[WRITTEN TASK 1]
In the records, take the lines starting at the one containing "is (1024, 576)." and ending at the one containing "click(199, 69)", and render them as a JSON list of strings with one string per line, skipping blank lines.

# New DX Magicshine bike light with helmet mount



## bradjackson (Jul 9, 2009)

I would like to hear if anyone has ordered & received one of the new bike lights from DX?
http://www.dealextreme.com/details.dx/sku.29489

It looks the same as the original DX bike light, but it now comes with a helmet/head mounting strap. I would like to know if it has the same output (brightness) as the original DX light.


----------



## neddi (Sep 24, 2009)

Normal DX:
Emitter Brand/Type: Seoul Semiconductors SSC
Circuitry: Digital Regulated 2400mA Current Output
Charger: 1800mA

With Head Strap:
Emitter Brand/Type: Cree
Circuitry: Digital Regulated 1000mA Current Output
Charger: 1000 mA


----------



## teeroy (Mar 21, 2008)

My co-worker just received the handle bar mounted version and he likes it. I've seen it and got to play with it for about 10 min. and it seems to be a solid product. As soon as the helmet version came out I jumped on the offer. This was 3 weeks ago and I just received the notice that they shipped the light. I should be getting it next week I'll keep everyone informed. I bought the sccP7 led emitter last winter witch is the same one that is in this light and it's about as bright as they get. Very intense but they do get warm. Pull the trigger I like to hear what other people have to say about this light. The price is very good.


----------



## CathastrophiX (Sep 28, 2008)

I also ordered one the day they was available, mine shipped 9/24.


----------



## trickys77 (Jul 28, 2008)

[SUPPLIED RECORDS]
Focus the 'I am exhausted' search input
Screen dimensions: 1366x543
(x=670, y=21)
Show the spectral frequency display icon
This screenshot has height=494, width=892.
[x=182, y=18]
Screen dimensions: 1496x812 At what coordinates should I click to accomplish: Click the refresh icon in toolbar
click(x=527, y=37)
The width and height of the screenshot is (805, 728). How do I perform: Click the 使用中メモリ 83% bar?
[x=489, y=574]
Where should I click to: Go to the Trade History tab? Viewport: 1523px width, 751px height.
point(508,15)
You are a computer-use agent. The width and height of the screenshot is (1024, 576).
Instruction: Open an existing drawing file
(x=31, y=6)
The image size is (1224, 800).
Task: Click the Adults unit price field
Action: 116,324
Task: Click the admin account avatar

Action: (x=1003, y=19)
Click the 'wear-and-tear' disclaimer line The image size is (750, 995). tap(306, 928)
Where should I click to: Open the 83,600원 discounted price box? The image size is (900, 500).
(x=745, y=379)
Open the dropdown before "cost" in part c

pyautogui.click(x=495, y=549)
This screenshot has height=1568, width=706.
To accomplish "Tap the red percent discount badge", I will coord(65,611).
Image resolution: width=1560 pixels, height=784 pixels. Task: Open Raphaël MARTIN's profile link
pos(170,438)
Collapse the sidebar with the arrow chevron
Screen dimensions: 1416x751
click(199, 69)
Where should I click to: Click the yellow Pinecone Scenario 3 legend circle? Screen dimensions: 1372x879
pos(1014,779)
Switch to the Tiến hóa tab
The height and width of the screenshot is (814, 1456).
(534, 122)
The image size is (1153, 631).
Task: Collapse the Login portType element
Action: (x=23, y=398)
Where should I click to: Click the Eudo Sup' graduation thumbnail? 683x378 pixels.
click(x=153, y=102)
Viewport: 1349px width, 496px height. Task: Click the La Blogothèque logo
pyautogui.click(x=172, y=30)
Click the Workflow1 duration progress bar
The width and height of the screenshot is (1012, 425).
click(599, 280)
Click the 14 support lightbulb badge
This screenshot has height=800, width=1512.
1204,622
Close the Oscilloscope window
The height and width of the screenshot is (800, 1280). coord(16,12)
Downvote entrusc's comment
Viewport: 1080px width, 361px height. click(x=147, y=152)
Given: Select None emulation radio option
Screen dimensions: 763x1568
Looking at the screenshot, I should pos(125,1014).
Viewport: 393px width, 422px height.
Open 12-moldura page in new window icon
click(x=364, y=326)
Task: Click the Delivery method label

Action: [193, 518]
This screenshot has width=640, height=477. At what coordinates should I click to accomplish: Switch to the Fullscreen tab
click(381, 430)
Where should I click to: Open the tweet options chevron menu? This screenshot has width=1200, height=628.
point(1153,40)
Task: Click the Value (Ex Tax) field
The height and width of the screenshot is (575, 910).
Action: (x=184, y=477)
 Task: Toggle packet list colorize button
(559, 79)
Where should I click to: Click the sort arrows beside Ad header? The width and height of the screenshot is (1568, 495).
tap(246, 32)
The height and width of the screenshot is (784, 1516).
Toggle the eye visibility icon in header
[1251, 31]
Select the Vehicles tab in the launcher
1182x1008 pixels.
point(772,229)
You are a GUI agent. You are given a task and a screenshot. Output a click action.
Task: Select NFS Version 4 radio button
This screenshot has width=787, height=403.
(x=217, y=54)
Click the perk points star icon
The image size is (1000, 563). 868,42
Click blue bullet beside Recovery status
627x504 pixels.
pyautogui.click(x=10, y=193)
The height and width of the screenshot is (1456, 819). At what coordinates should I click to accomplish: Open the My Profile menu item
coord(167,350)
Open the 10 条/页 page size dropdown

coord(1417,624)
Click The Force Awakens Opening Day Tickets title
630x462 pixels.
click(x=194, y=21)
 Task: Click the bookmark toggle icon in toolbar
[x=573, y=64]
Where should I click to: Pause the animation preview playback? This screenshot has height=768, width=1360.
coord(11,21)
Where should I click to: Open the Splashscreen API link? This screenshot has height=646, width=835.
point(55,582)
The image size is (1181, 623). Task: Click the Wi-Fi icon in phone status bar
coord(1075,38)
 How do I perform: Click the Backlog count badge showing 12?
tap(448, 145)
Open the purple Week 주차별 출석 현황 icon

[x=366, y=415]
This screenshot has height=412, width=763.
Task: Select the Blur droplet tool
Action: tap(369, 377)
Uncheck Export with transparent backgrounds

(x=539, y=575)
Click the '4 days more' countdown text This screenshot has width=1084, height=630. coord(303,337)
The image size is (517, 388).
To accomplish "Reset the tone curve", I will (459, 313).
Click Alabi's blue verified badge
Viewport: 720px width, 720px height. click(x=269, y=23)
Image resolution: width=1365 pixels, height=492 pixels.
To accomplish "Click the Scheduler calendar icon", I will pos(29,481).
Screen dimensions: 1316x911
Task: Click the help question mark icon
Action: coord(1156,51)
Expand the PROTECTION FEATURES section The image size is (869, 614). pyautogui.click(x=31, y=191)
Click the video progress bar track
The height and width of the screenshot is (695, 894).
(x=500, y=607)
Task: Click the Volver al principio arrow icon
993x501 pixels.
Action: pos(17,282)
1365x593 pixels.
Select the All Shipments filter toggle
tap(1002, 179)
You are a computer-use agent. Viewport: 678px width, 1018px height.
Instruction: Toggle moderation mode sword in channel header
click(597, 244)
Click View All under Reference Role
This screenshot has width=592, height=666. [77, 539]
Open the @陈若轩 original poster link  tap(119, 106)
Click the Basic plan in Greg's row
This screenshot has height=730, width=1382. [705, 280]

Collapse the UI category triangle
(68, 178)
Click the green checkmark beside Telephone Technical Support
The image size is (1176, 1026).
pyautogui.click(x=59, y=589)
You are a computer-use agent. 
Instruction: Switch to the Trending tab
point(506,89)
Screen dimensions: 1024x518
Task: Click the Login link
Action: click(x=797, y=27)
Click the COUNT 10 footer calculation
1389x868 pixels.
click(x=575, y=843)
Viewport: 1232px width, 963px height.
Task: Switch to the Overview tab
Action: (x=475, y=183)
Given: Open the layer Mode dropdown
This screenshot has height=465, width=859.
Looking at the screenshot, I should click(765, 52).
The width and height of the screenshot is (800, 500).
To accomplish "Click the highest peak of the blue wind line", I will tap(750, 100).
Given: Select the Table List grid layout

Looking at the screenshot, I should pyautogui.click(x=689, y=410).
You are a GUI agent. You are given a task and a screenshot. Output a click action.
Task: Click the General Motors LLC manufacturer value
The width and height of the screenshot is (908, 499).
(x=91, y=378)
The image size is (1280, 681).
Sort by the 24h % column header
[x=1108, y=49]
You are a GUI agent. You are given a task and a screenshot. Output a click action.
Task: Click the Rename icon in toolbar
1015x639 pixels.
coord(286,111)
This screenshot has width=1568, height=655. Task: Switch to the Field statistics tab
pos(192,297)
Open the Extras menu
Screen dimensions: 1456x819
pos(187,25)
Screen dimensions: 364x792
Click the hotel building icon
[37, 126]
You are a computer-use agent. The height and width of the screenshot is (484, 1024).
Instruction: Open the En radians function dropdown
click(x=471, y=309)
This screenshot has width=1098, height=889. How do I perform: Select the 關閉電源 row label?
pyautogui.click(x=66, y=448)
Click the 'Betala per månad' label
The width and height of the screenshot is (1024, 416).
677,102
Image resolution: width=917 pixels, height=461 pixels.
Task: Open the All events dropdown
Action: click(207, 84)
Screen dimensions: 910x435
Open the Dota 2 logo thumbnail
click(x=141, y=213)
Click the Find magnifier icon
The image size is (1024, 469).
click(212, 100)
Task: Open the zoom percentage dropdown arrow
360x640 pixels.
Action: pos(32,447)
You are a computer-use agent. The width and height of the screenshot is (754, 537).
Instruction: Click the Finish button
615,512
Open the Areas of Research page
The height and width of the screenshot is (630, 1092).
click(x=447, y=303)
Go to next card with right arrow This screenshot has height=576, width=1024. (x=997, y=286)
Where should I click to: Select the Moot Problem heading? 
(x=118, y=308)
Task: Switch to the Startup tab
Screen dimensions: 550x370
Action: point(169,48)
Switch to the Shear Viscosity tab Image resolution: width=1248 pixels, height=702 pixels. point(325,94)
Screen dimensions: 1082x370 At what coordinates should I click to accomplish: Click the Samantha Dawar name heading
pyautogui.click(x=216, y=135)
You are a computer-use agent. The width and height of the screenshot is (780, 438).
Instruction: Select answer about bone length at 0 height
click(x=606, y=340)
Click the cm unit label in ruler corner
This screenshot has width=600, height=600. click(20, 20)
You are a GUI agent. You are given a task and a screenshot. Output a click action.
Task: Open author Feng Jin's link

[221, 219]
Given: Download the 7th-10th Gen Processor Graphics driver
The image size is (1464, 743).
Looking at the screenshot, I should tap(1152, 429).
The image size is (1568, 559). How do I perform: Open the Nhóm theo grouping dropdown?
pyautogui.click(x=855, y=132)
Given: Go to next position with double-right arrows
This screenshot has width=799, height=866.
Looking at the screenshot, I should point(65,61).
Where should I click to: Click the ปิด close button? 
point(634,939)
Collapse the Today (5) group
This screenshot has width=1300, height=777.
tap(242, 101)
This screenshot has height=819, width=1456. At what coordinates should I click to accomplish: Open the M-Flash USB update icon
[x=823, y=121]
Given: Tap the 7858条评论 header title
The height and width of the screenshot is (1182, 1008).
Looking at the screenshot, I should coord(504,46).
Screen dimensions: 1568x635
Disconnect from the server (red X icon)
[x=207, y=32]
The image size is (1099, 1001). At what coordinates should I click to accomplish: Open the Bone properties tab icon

[WRITTEN TASK 2]
Reproduce the bike light thread word for word, starting at "It looks the" and ending at "(Sep 24, 2009)".

[COMPLETE RESPONSE 1]
[
  "You are a computer-use agent. The width and height of the screenshot is (1024, 576).",
  "Instruction: Open an existing drawing file",
  "(x=31, y=6)",
  "The image size is (1224, 800).",
  "Task: Click the Adults unit price field",
  "Action: 116,324",
  "Task: Click the admin account avatar",
  "Action: (x=1003, y=19)",
  "Click the 'wear-and-tear' disclaimer line The image size is (750, 995). tap(306, 928)",
  "Where should I click to: Open the 83,600원 discounted price box? The image size is (900, 500).",
  "(x=745, y=379)",
  "Open the dropdown before \"cost\" in part c",
  "pyautogui.click(x=495, y=549)",
  "This screenshot has height=1568, width=706.",
  "To accomplish \"Tap the red percent discount badge\", I will coord(65,611).",
  "Image resolution: width=1560 pixels, height=784 pixels. Task: Open Raphaël MARTIN's profile link",
  "pos(170,438)",
  "Collapse the sidebar with the arrow chevron",
  "Screen dimensions: 1416x751",
  "click(199, 69)"
]

[COMPLETE RESPONSE 2]
It looks the same as the original DX bike light, but it now comes with a helmet/head mounting strap. I would like to know if it has the same output (brightness) as the original DX light.


----------



## neddi (Sep 24, 2009)